Cloud used as a ‘buzzword’ to confuse buyers, says Dundee University CIO

It is "very common and very frustrating" to encounter vendors wrongly claiming their on premise solutions are cloud services, according to Dundee University CTO Paul Saunders.


Vendors use the term cloud as a misleading “buzzword” to confuse buyers, Dundee University CTO Paul Saunders, a former platform lead for Yahoo, has said.

The university is currently moving all of its off-the-shelf systems to cloud and has encountered a number of suppliers mislabelling on premise services as cloud, he told ComputerworldUK.

Dundee was the first university to move to Microsoft Office 365 in 2011. It recently signed a deal to offer Box file sharing software to its 25,000 students and staff, as part of plans to move to cloud.

However Saunders said it is “very common and very frustrating” to come across vendors wrongly claiming to offer cloud services.

“When I say cloud, I mean multi-tenanted, pay by the drink.

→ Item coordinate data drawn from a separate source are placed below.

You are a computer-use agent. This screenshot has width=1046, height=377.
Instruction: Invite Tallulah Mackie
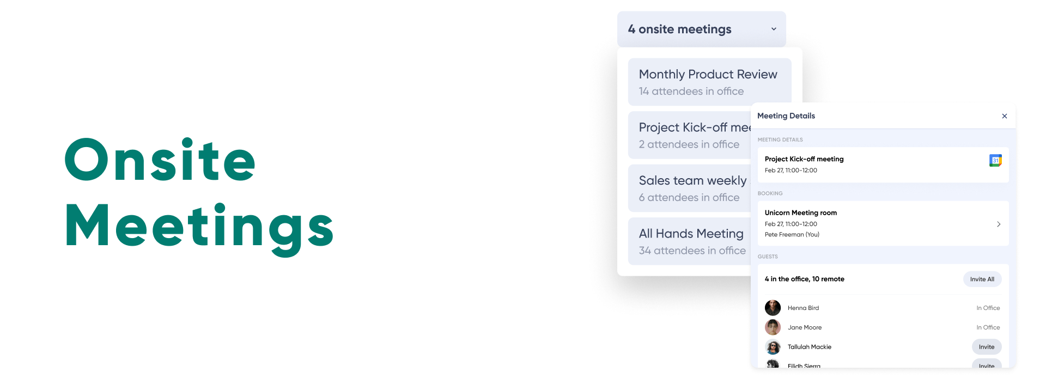point(986,347)

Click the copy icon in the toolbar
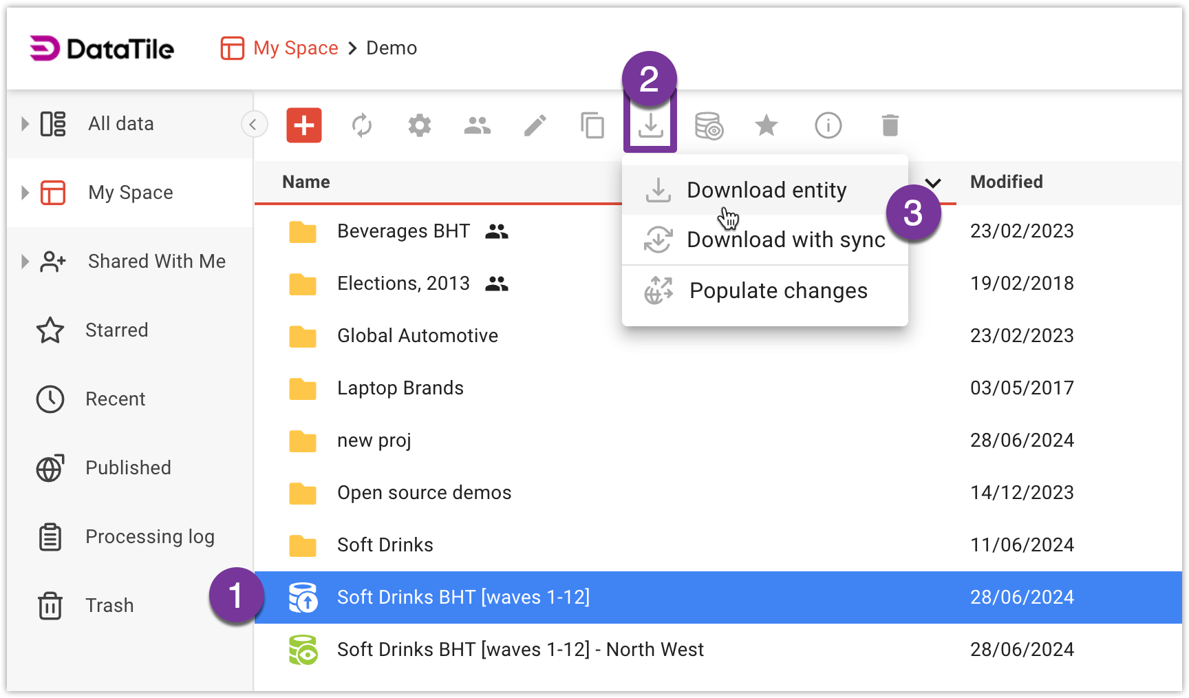[592, 125]
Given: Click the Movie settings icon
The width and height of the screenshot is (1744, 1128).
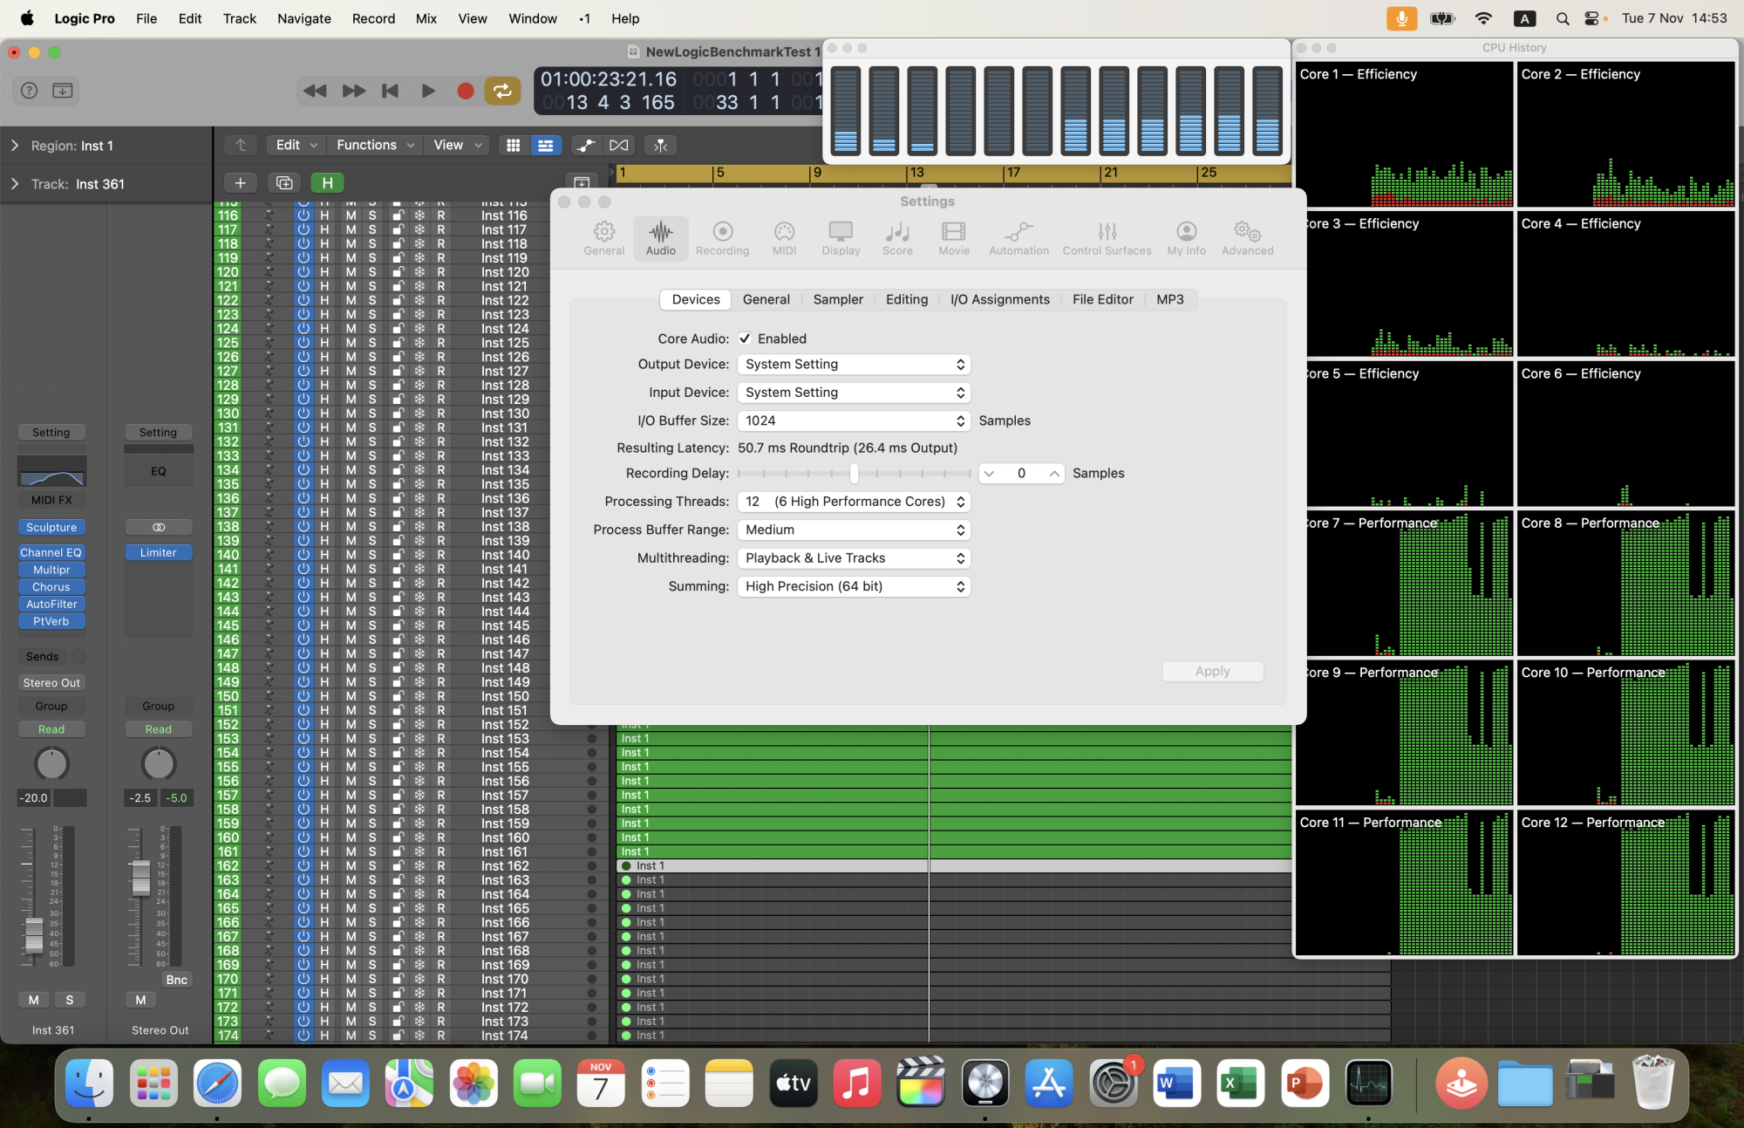Looking at the screenshot, I should (x=953, y=234).
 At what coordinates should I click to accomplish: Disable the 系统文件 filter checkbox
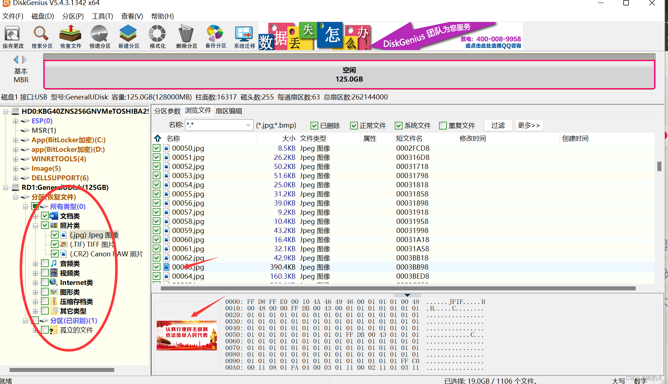398,125
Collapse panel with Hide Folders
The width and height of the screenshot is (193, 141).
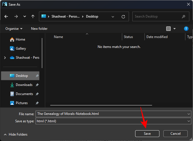[x=16, y=134]
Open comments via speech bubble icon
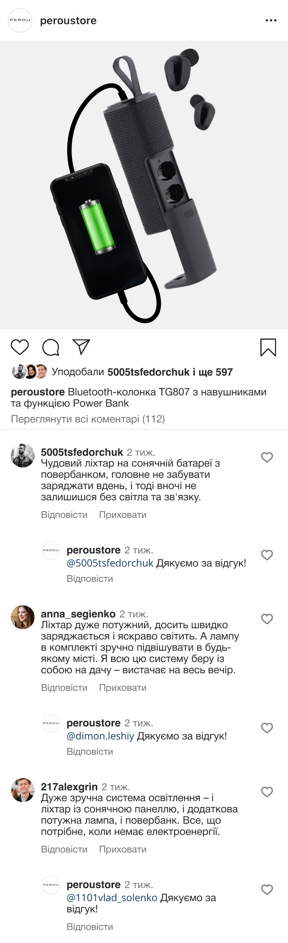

I never want to do another upgrade for the rest of my career. I don’t mean vendors who offer a system, run it for us and call it cloud,” he said.

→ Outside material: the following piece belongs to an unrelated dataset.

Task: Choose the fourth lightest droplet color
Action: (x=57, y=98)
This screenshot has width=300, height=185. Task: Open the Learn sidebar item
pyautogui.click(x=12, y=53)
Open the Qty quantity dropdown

“One company offered public cloud, private cloud or an ‘on premise’ cloud that we run ourselves. So it’s a buzzword that has confused everybody,” he added.

The university currently has seven data centres, but the plan is to eventually have just one, for high performance computing.

“Everything else we just need to give to people who run data centres, and they can deal with all of those headaches,” Saunders said.

Explaining the rationale for moving systems to cloud, he said: “Our strategy is customer-focused, and cloud makes it so much easier for us. We’re not in the business of running e-mail or file sync and share. Microsoft and Box can do those better than us.”

The university decided to go with Box for file sharing thanks to its “very good” pricing for higher education, its guarantees on security and the flexible options it offers to decide which users share which files, according to Saunders.

“It was the only one that met all of our security needs and would be as good as consumer offerings,” he added.

Saunders joined the university two years ago after an eight-year spell working in IT for US conglomerate Textron, before which he was platform lead for Yahoo.